(TRY IT) What is needed is an exact copy of the entries below, with the pictures left out.

Saved data entries:
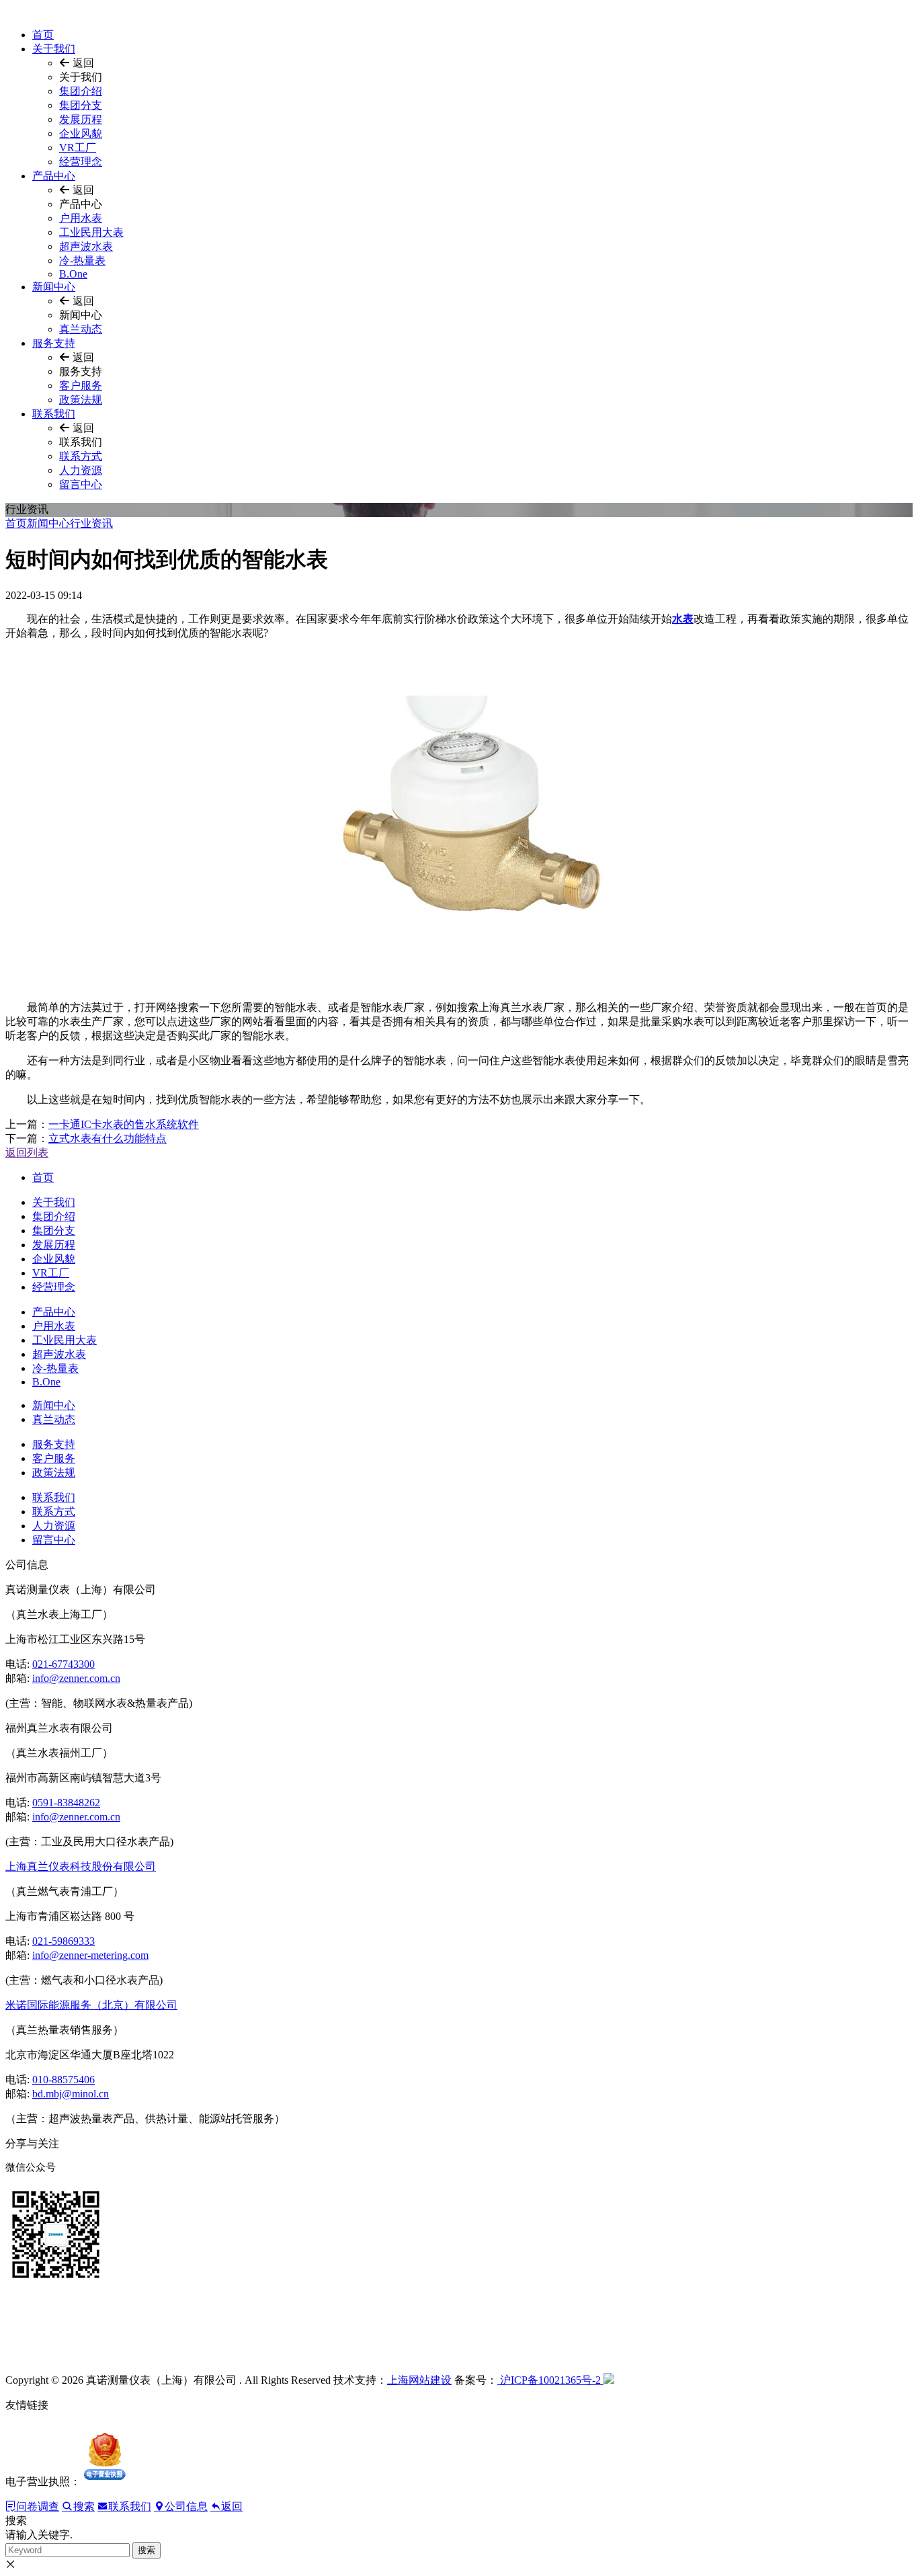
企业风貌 (80, 133)
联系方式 (80, 456)
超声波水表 (86, 246)
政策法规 (80, 399)
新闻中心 (53, 286)
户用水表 (80, 218)
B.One (73, 274)
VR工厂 (77, 147)
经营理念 (80, 161)
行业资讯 (91, 523)
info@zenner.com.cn (76, 1678)
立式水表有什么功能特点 (107, 1138)
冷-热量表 (82, 260)
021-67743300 (63, 1664)
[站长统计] (608, 2380)
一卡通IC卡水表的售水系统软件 (123, 1124)
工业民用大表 (91, 232)
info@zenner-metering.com (90, 1955)
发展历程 (80, 119)
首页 (43, 34)
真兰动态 (80, 329)
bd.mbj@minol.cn (70, 2093)
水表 (683, 619)
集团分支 (80, 105)
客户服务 (80, 385)
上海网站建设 (419, 2380)
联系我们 (53, 413)
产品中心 (53, 176)
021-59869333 (63, 1941)
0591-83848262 (66, 1802)
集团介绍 (80, 91)
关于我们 (53, 48)
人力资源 (80, 470)
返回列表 (26, 1152)
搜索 (146, 2550)
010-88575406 (63, 2079)
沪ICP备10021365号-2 (550, 2380)
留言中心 (80, 484)
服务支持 (53, 343)
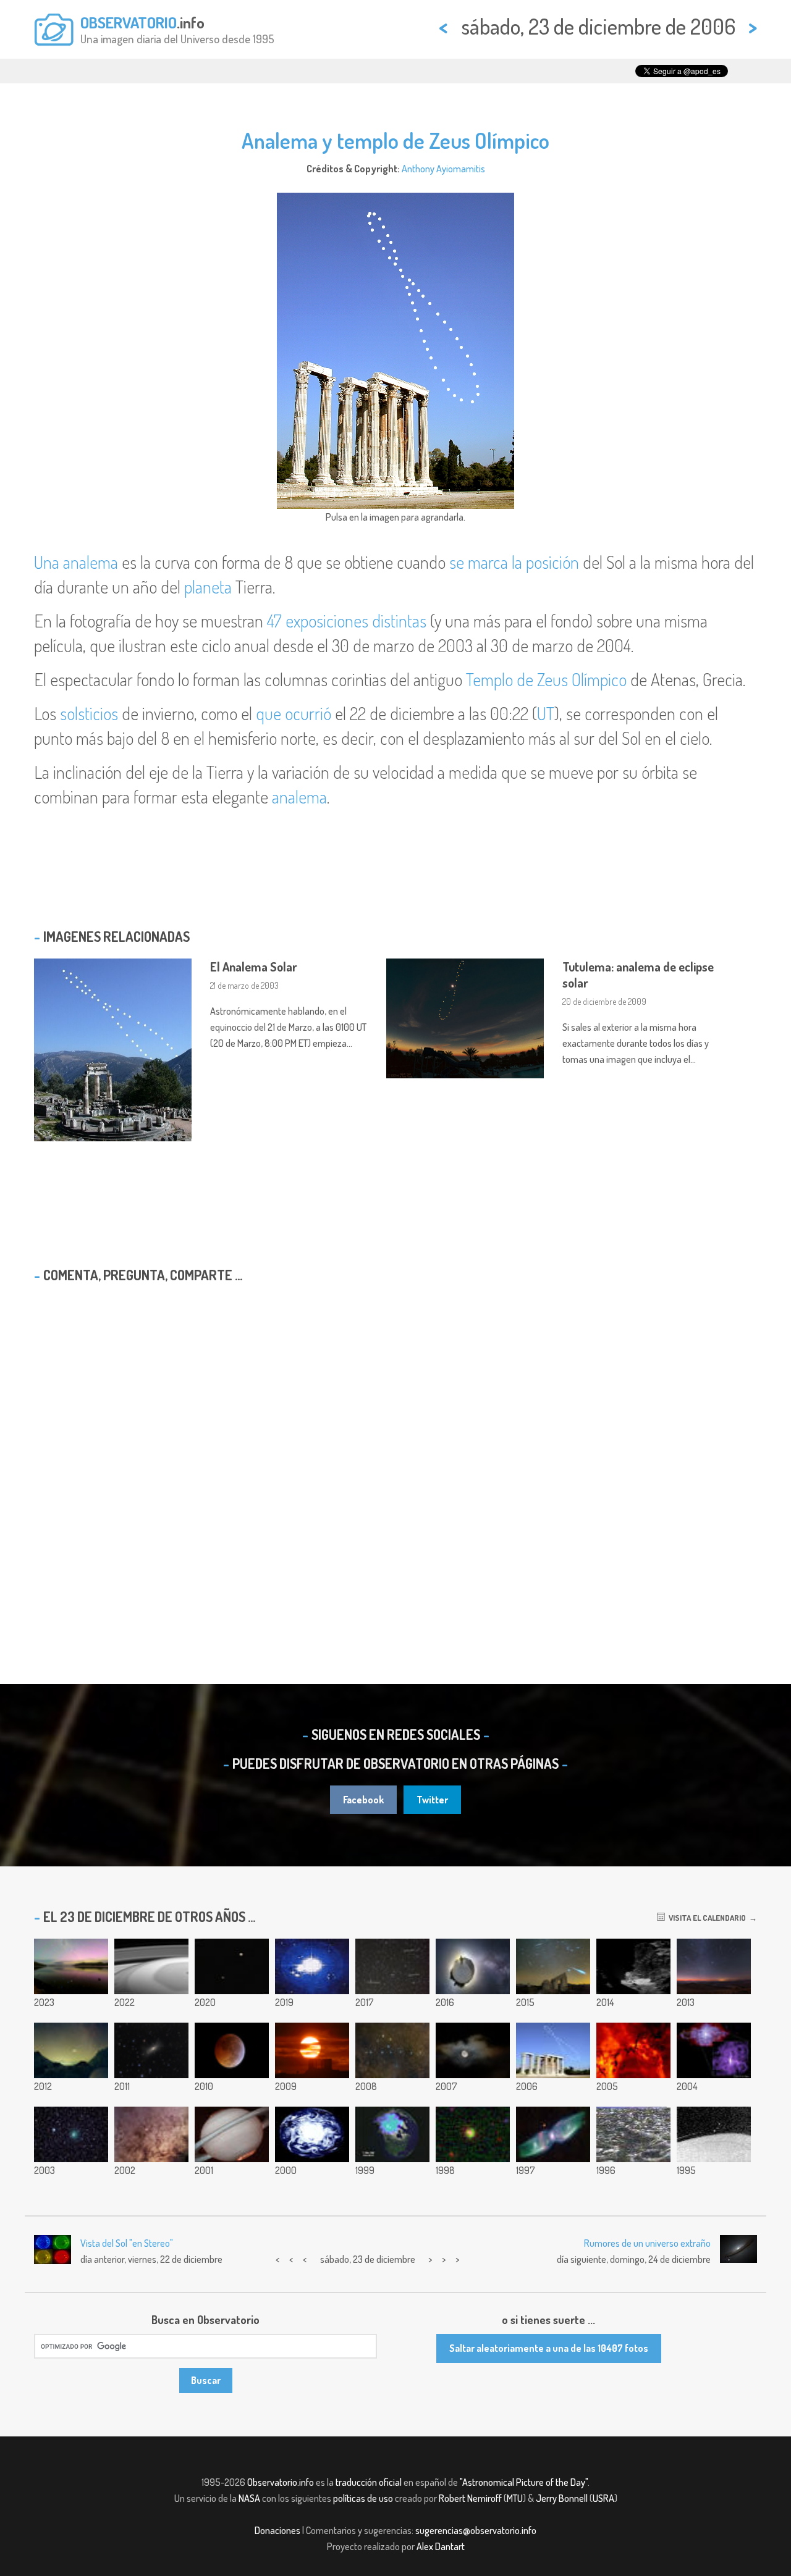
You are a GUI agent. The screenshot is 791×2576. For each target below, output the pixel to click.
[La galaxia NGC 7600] (151, 2050)
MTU (515, 2498)
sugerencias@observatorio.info (475, 2530)
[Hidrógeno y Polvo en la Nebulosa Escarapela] (633, 2050)
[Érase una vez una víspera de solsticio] (473, 1966)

(SOLUTION FOR THIS TASK)
企业风貌 (80, 133)
联系方式 (80, 456)
超声波水表 (86, 246)
政策法规 (80, 399)
新闻中心 (53, 286)
户用水表 (80, 218)
B.One (73, 274)
VR工厂 (77, 147)
经营理念 (80, 161)
行业资讯 (91, 523)
info@zenner.com.cn (76, 1678)
立式水表有什么功能特点 (107, 1138)
冷-热量表 (82, 260)
021-67743300 (63, 1664)
[站长统计] (608, 2380)
一卡通IC卡水表的售水系统软件 (123, 1124)
工业民用大表 (91, 232)
info@zenner-metering.com (90, 1955)
发展历程 (80, 119)
首页 (43, 34)
真兰动态 (80, 329)
bd.mbj@minol.cn (70, 2093)
水表 (683, 619)
集团分支 (80, 105)
客户服务 (80, 385)
上海网站建设 (419, 2380)
联系我们 (53, 413)
产品中心 (53, 176)
021-59869333 (63, 1941)
0591-83848262 (66, 1802)
集团介绍 (80, 91)
关于我们 (53, 48)
人力资源 (80, 470)
返回列表 (26, 1152)
搜索 (146, 2550)
010-88575406 (63, 2079)
沪ICP备10021365号-2 (550, 2380)
留言中心 (80, 484)
服务支持 (53, 343)
You are a GUI agent. The screenshot is 791×2576. For each target below, output the pixel to click.
[La galaxia NGC 7600] (151, 2050)
MTU (515, 2498)
sugerencias@observatorio.info (475, 2530)
[Hidrógeno y Polvo en la Nebulosa Escarapela] (633, 2050)
[Érase una vez una víspera de solsticio] (473, 1966)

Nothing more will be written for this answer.